Numerical Differentiation: Difference approximation on numerical data

[Daria_Imparo]

Homework Statement

I am given a table of data derived from experiment. A force (F) is applied to a spring and the extension (x) is measured and recorded. An additional column of data for the derivative (dF/dx) is also provided.

Here is the data:
x(m) F(kN) df/dx (kN/m)
0.0 0.0 5.0
0.03 0.3 10.2
0.06 0.5 4.3
0.12 0.7 5.2
0.2 1.8 8.2
0.22 1.9 1.1


The task is: using a difference approximation ( I think this is either backward, forward or central difference approximation), estimate the numerical value of the derivative dF/dx at x=0.16 based on the values provided in the table.

Homework Equations

None given

The Attempt at a Solution

None so far.
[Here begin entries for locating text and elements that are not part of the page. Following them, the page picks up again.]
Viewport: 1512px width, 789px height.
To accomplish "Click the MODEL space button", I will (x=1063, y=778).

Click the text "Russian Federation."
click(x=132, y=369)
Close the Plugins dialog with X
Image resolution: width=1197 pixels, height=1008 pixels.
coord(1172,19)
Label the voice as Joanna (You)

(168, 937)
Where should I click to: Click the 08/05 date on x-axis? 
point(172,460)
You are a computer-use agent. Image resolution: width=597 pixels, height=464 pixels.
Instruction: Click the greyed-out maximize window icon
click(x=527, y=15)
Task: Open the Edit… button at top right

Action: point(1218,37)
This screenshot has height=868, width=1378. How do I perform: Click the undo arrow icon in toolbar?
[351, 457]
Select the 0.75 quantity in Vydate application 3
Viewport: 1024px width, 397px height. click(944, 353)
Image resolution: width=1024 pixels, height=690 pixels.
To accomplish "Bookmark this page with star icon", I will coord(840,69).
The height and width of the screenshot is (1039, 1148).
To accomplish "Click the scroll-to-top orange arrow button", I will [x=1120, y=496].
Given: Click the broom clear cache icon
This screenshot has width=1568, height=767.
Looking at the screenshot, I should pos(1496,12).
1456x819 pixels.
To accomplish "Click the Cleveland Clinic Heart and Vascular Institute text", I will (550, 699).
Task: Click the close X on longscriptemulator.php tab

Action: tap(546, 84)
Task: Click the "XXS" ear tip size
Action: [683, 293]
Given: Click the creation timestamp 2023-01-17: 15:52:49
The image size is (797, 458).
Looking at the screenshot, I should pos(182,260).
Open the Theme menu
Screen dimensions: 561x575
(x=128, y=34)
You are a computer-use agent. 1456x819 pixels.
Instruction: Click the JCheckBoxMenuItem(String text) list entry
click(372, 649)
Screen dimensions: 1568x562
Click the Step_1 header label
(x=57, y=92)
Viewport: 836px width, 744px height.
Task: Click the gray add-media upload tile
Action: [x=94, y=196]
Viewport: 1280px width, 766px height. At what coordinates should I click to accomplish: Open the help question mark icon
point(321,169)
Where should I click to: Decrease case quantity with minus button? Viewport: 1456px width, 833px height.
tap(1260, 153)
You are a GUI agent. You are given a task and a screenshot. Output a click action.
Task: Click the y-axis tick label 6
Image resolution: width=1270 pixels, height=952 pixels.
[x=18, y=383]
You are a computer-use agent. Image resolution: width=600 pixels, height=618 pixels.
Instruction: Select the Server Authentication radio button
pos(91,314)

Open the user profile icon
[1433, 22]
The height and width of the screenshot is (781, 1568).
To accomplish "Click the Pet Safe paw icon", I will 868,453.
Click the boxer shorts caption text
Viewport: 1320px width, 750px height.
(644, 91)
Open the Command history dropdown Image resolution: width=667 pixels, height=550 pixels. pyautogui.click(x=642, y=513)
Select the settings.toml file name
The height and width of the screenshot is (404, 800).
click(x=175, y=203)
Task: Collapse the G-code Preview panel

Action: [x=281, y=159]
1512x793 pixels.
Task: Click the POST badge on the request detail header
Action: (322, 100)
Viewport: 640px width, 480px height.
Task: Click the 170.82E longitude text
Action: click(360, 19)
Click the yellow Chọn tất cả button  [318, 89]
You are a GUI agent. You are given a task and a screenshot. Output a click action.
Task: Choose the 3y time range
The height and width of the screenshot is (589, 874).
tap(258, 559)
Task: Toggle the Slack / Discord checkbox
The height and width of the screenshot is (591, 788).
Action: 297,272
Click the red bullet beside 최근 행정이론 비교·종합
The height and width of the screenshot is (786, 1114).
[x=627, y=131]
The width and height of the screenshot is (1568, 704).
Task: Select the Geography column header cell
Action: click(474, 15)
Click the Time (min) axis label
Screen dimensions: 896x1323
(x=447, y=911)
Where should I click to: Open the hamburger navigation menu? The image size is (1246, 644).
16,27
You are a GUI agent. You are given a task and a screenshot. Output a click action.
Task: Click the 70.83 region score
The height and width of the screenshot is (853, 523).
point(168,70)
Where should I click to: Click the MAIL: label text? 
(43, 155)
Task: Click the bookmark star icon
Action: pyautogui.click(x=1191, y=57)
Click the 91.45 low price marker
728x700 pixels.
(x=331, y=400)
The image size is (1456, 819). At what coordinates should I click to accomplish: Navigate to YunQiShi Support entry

Since I don't know how to go about it.

I know the solution to this must be very simple, but it just won't filter into my brain.

 

[HallsofIvy]

If you "this is either backward, forward or central difference approximation" you surely must know what those things are! Try them.

 

[Daria_Imparo]

If you "this is either backward, forward or central difference approximation" you surely must know what those things are! Try them.

OK, something has filtered: since x=0.16 is not part of the given data ( and I don't have its corresponding y value), I cannot include x=0.16 as part of the backward,forward or central difference methods.

If I work with the numbers around the 0.16 value, ie. 0.12 and 0.22:
Backward difference: slope = (0.7-0.5)/(0.12-0.06) = 3.33

Forward difference: slope = (1.9-1.8)/(0.22-0.20) = 5

Central Difference therefore: slope = (3.33+5)/2 = 4.17

But this approach cannot be correct, because the value of dF/dx between x=0.12 and x=0.2 is in the range of 5.2 and 8.2. So I would expect dF/dx for x=0.16 to be between 5.2 and 8.2. However, 4.17 obtained is not within that range.

Apparently the data is not necessarily accurate, so maybe this is correct? It will be correct if my approach is correct. And that is the question right now. Can I what I did?